__Exercise instructions__.
For this exercise, write out only the lines of the entries below from the one with "The height and" up to and including the one with "the up arrow", exactly as they are. Pictures stay out.

__Exercise input__.
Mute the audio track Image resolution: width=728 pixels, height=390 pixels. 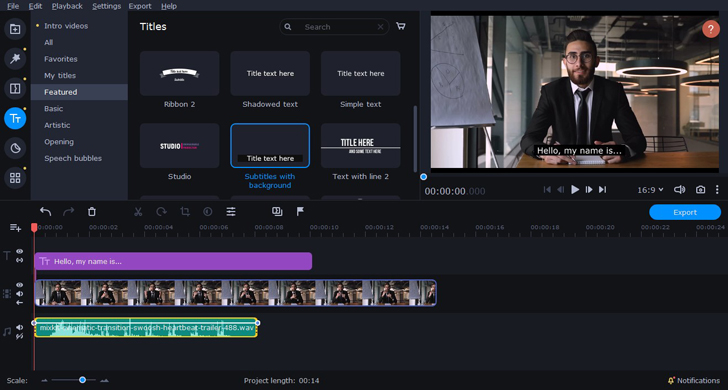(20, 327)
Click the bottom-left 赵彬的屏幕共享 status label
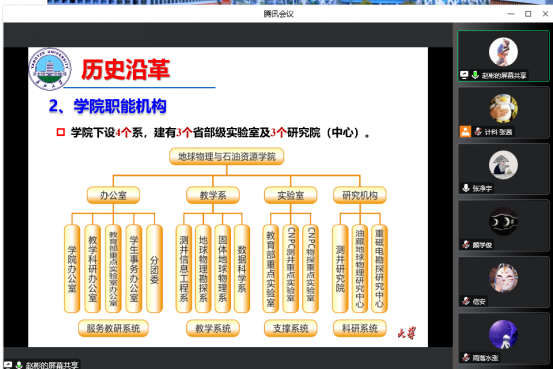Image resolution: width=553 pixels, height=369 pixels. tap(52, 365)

...

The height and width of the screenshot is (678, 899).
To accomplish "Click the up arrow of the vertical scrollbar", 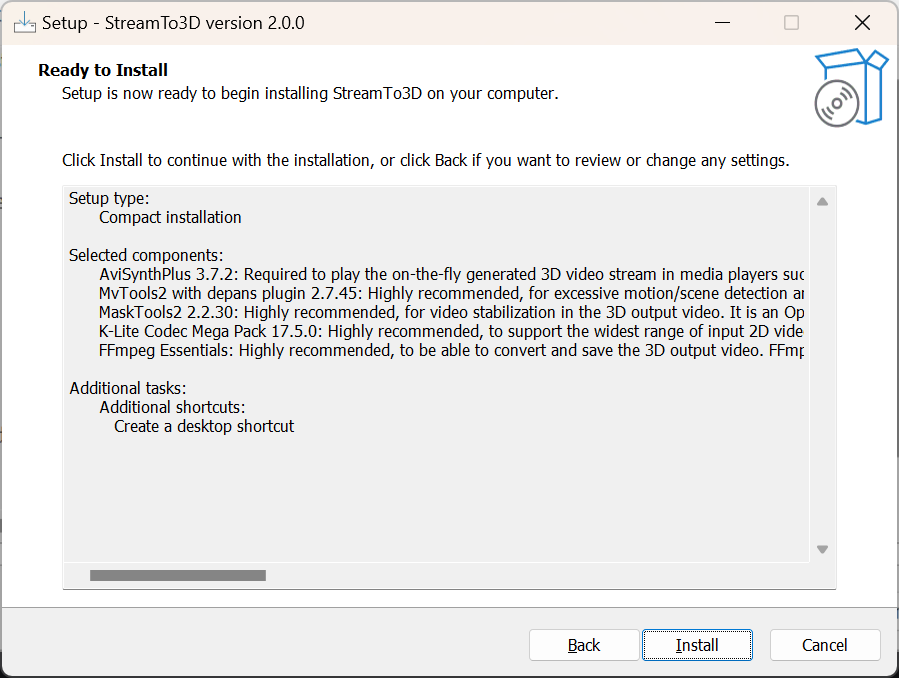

__Answer section__.
The height and width of the screenshot is (678, 899).
To accomplish "Click the up arrow of the vertical scrollbar", 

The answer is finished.